Claudia Ferme, the pilot of the dream-pop project Claude, speaks candidly when locating her early-to-mid 20s as “formative, sometimes confusing years.” As arbitrary as the entrance to adulthood can be, the years Claude calls forth often serve as a foundation-constructing period whose aftereffects reverberate throughout one’s entire adult life, seemingly without fail. In the face of such turbulence, Claude responds with her first LP and American Dreams Records debut, a lot’s gonna change, a collection of wise, meticulous art pop that depicts 20-something existentialism with gravitas but without melodrama. The end result is sympathetic and riveting, on top of simply being a promising debut for the pop upstart.
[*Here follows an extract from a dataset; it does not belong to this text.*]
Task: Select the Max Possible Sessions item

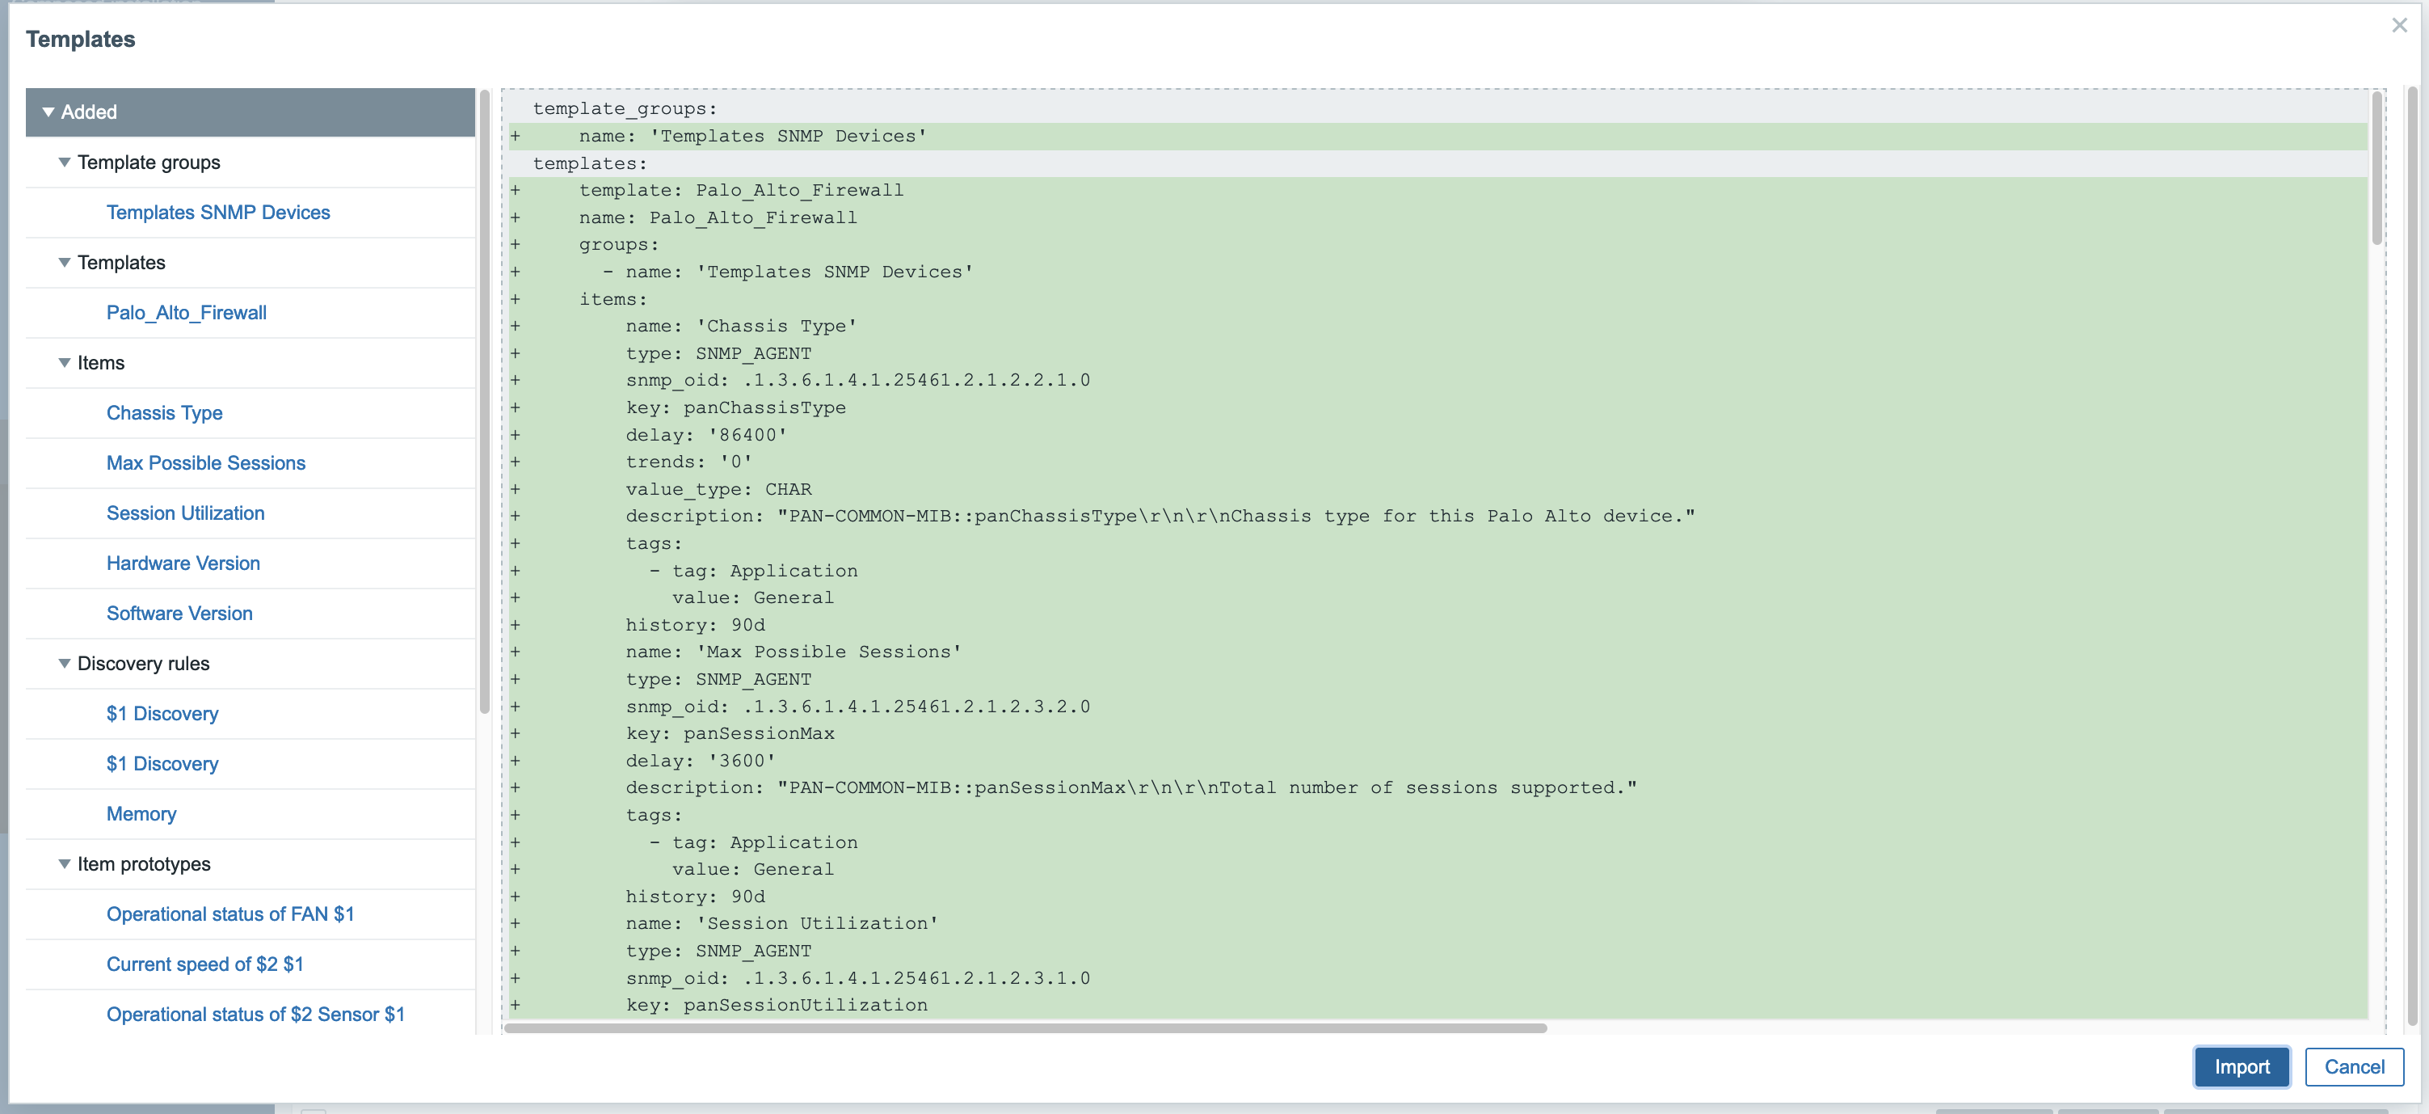Action: [205, 461]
The album’s lead single and opener, “twenty something,” is the jazzy thesis statement that showcases Claude’s grasp on art pop. Its instrumentation delicately unfolds around Claude’s announcement and interrogation: “So tired of being too nervous / to say what’s on my mind / I’m a twenty something / Don’t you think it’s about time?” Complete with a gentle, jazzy saxophone line acting as a sonic foundation, “twenty something” is liable to get stuck in one’s head. As abstruse as art pop can get, Claude proves she has both artistic prowess and pop sensibilities by crafting an intricate, catchy intro. Lush second track “roses” calmly begins with familiar concerns of 20-somethings: “I’ve been trying / to figure out / how to live like I should.” Determining an objectively correct way to live often leads to self-flagellation, which Claude depicts as eating roses even as they injure her. It’s a potent image that is relatable without ostentation.
Throughout a lot’s gonna change, Claude gently weaves existential dialogue into her pop formulations, elevating big questions to the forefront of the listener’s consciousness without necessitating clean answers. New wave banger “what’re you on tonight” chronicles the mundane planning of social outings, with a healthy dose of dread thrown in. On “what’re you on tonight,” that casual anxiety manifests on the chorus: “As long as you don’t think too much about it / and who’s to say what’s a good way or bad way / to spend the time you’re allotted / to figure this mess out.” Somewhere between the physicality and emotionality of casual social navigation, Claude wrings her hands on “turn,” sending her voice into its upper register with honey-thick reverberance over straightforward instrumental layers. “turn” is devastating but familiar in affect. So is “claustrophobia,” a syncopated, intimate recounting of Claude’s weariness with the search for love amidst high-stakes, emotionally charged parties. That apprehension is far too real at an age when it feels as if the only way to meet a suitable partner is via chance encounter at an alcoholically lubricated house party.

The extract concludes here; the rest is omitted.